**What to produce**
Please retype the entries exactly as they stand, leaving out any pictures.

**Task data**
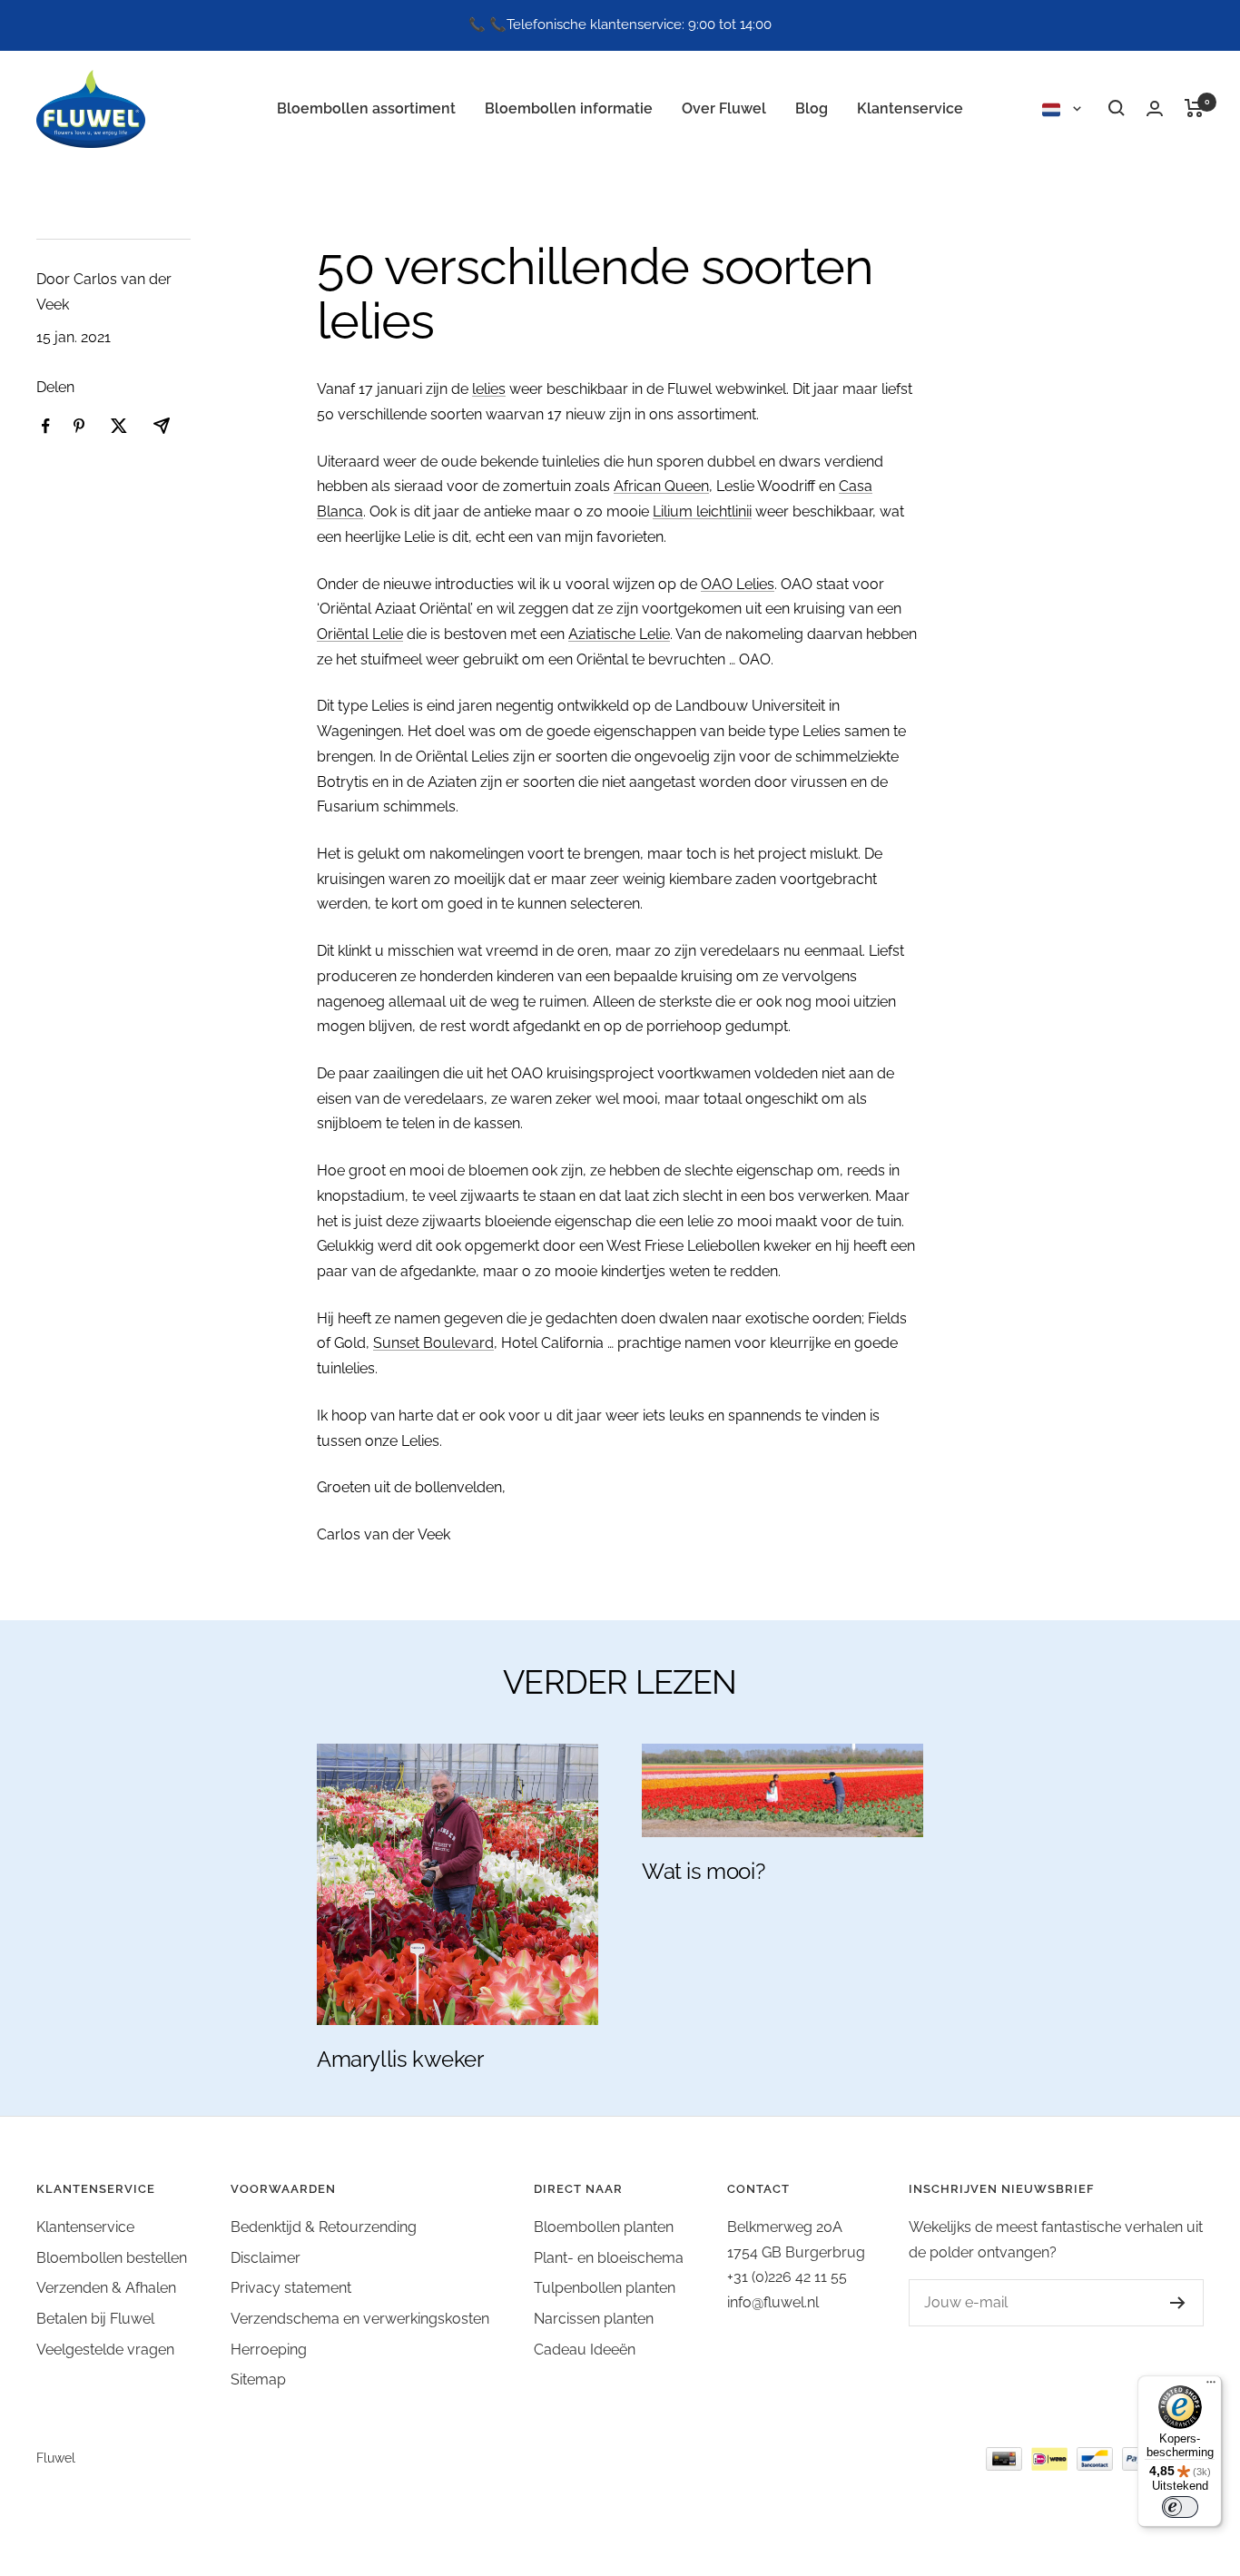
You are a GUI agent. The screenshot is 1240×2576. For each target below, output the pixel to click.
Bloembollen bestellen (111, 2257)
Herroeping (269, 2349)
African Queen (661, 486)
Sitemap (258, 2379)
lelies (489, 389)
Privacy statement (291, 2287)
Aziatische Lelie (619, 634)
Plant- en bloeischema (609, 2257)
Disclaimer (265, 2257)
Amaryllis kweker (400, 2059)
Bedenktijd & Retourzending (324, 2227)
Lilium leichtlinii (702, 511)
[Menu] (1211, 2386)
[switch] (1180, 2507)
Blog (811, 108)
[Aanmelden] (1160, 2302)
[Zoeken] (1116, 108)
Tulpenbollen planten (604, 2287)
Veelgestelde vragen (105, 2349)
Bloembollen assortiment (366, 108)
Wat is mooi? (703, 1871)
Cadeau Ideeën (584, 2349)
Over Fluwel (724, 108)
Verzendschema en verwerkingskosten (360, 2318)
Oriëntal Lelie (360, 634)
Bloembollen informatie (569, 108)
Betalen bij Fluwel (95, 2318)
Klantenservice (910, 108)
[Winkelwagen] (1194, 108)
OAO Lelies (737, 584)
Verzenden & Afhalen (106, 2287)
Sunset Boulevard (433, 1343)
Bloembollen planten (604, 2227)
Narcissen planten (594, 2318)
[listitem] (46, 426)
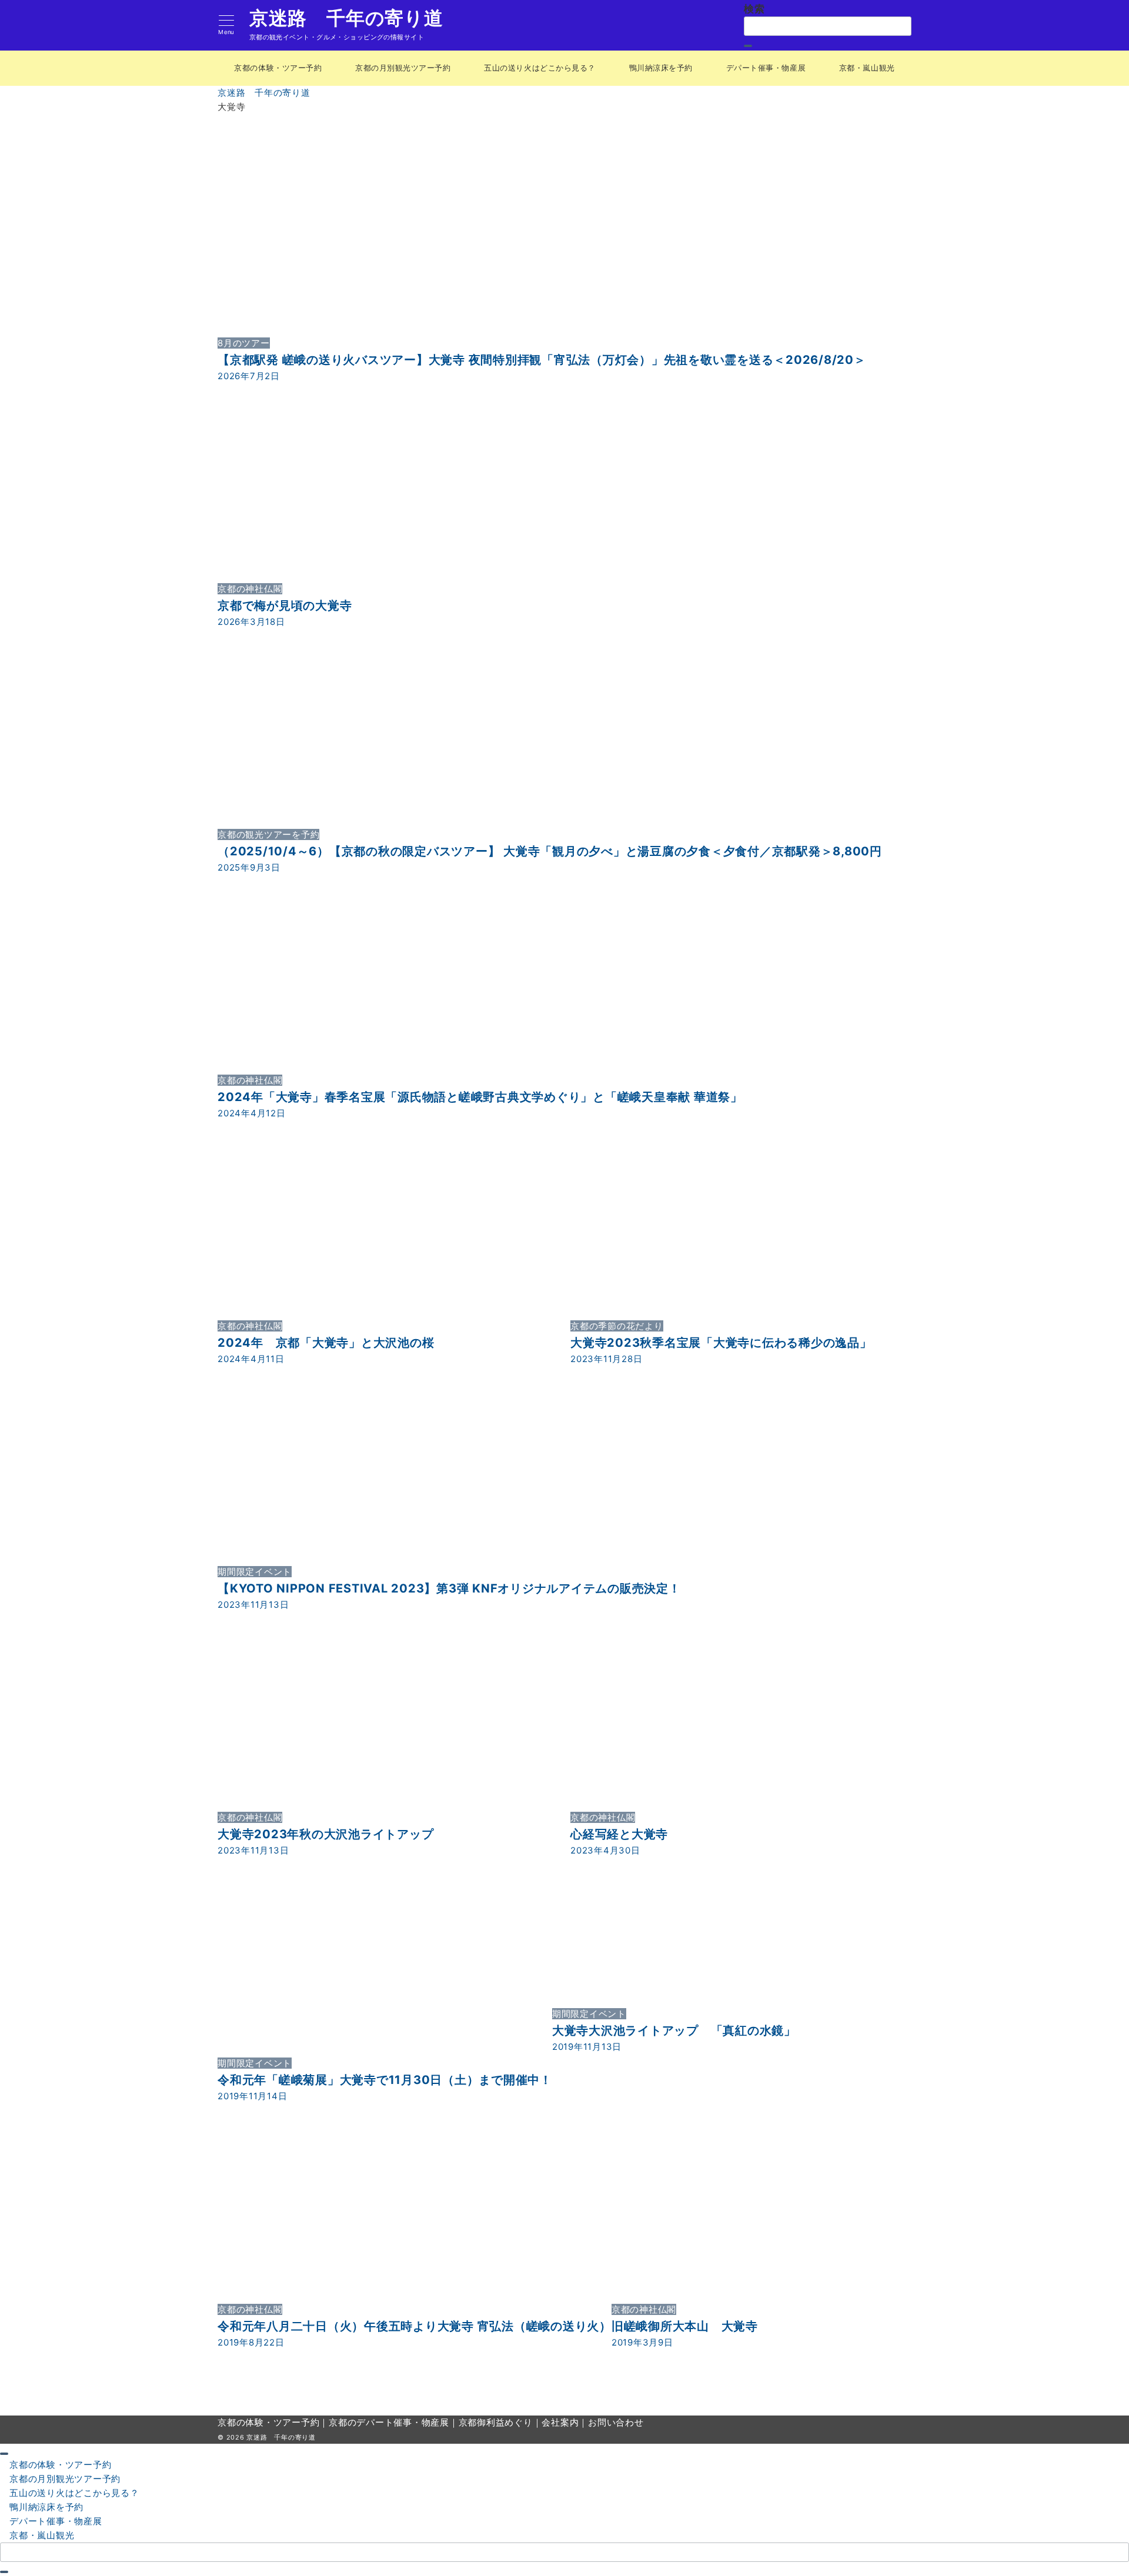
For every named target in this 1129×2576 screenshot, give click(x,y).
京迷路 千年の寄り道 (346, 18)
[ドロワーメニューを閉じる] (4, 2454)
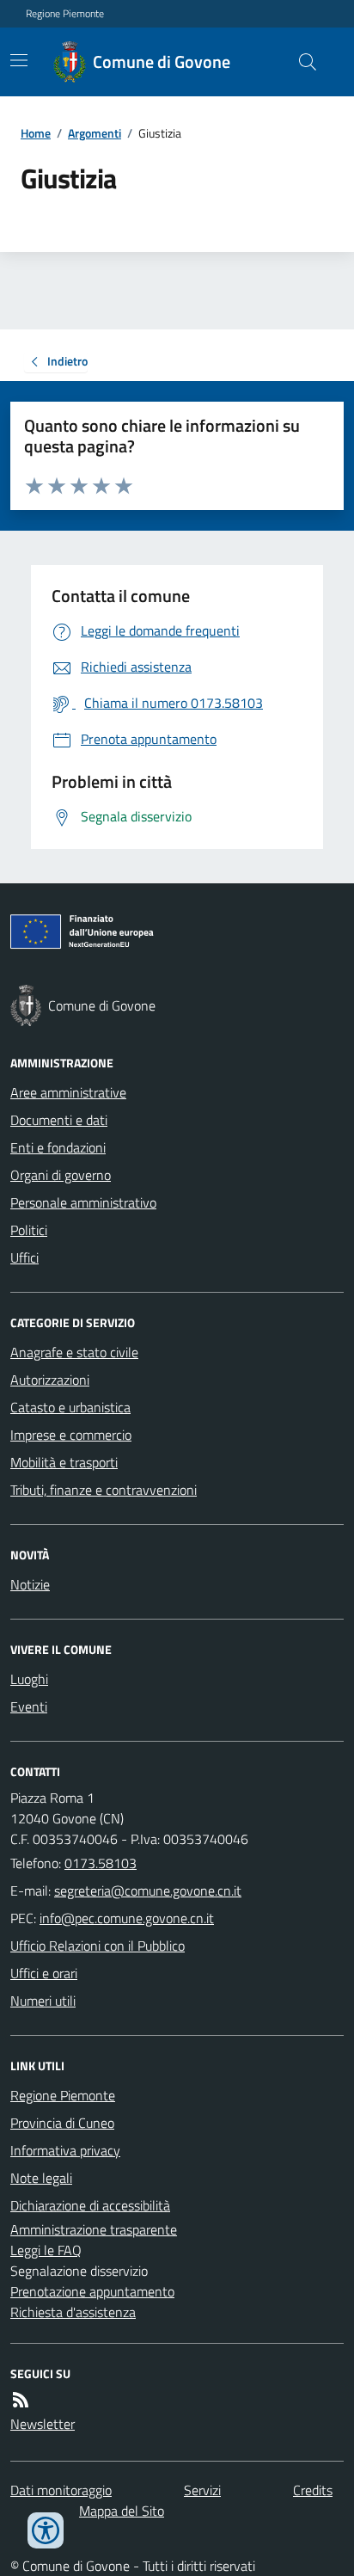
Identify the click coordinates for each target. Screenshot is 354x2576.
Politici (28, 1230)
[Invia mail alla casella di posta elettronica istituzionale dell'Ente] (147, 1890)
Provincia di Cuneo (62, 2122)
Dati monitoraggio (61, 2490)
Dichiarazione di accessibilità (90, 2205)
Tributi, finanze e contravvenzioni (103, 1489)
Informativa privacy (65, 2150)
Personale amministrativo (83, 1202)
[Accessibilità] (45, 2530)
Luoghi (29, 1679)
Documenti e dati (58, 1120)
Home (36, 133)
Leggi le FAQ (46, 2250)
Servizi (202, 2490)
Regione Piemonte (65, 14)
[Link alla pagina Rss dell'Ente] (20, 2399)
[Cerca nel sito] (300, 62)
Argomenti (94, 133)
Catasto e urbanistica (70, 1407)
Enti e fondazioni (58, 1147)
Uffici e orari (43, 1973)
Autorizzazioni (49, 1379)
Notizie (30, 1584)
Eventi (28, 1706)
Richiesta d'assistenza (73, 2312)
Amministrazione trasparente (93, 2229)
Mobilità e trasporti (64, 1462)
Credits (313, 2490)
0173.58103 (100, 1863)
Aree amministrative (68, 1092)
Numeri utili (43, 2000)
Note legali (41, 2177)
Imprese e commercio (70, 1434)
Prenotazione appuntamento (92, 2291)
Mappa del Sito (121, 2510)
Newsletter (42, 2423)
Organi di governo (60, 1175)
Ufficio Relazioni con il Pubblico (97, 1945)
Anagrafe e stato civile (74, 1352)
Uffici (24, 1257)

**Your response**
You are a GUI agent. The screenshot is 1240×2576. For each target below, output the pixel to click.
Bloembollen bestellen (111, 2257)
Herroeping (269, 2349)
African Queen (661, 486)
Sitemap (258, 2379)
lelies (489, 389)
Privacy statement (291, 2287)
Aziatische Lelie (619, 634)
Plant- en bloeischema (609, 2257)
Disclaimer (265, 2257)
Amaryllis kweker (400, 2059)
Bedenktijd & Retourzending (324, 2227)
Lilium leichtlinii (702, 511)
[Menu] (1211, 2386)
[switch] (1180, 2507)
Blog (811, 108)
[Aanmelden] (1160, 2302)
[Zoeken] (1116, 108)
Tulpenbollen planten (604, 2287)
Veelgestelde vragen (105, 2349)
Bloembollen assortiment (366, 108)
Wat is mooi? (703, 1871)
Cadeau Ideeën (584, 2349)
Over Fluwel (724, 108)
Verzendschema en verwerkingskosten (360, 2318)
Oriëntal Lelie (360, 634)
Bloembollen informatie (569, 108)
Betalen bij Fluwel (95, 2318)
Klantenservice (910, 108)
[Winkelwagen] (1194, 108)
OAO Lelies (737, 584)
Verzenden & Afhalen (106, 2287)
Sunset Boulevard (433, 1343)
Bloembollen planten (604, 2227)
Narcissen planten (594, 2318)
[listitem] (46, 426)
For every named target in this 1129×2576 screenshot, give click(x,y).
京迷路 千年の寄り道 (346, 18)
[ドロワーメニューを閉じる] (4, 2454)
Identify the click coordinates for each target. Screenshot is 354x2576.
Politici (28, 1230)
[Invia mail alla casella di posta elettronica istituzionale dell'Ente] (147, 1890)
Provincia di Cuneo (62, 2122)
Dati monitoraggio (61, 2490)
Dichiarazione di accessibilità (90, 2205)
Tributi, finanze e contravvenzioni (103, 1489)
Informativa privacy (65, 2150)
Personale amministrativo (83, 1202)
[Accessibilità] (45, 2530)
Luoghi (29, 1679)
Documenti e dati (58, 1120)
Home (36, 133)
Leggi le FAQ (46, 2250)
Servizi (202, 2490)
Regione Piemonte (65, 14)
[Link alla pagina Rss dell'Ente] (20, 2399)
[Cerca nel sito] (300, 62)
Argomenti (94, 133)
Catasto e urbanistica (70, 1407)
Enti e fondazioni (58, 1147)
Uffici e orari (43, 1973)
Autorizzazioni (49, 1379)
Notizie (30, 1584)
Eventi (28, 1706)
Richiesta d'assistenza (73, 2312)
Amministrazione trasparente (93, 2229)
Mobilità e trasporti (64, 1462)
Credits (313, 2490)
0173.58103 (100, 1863)
Aree amministrative (68, 1092)
Numeri utili (43, 2000)
Note legali (41, 2177)
Imprese e commercio (70, 1434)
Prenotazione appuntamento (92, 2291)
Mappa del Sito (121, 2510)
Newsletter (42, 2423)
Organi di governo (60, 1175)
Ufficio Relazioni con il Pubblico (97, 1945)
Anagrafe e stato civile (74, 1352)
Uffici (24, 1257)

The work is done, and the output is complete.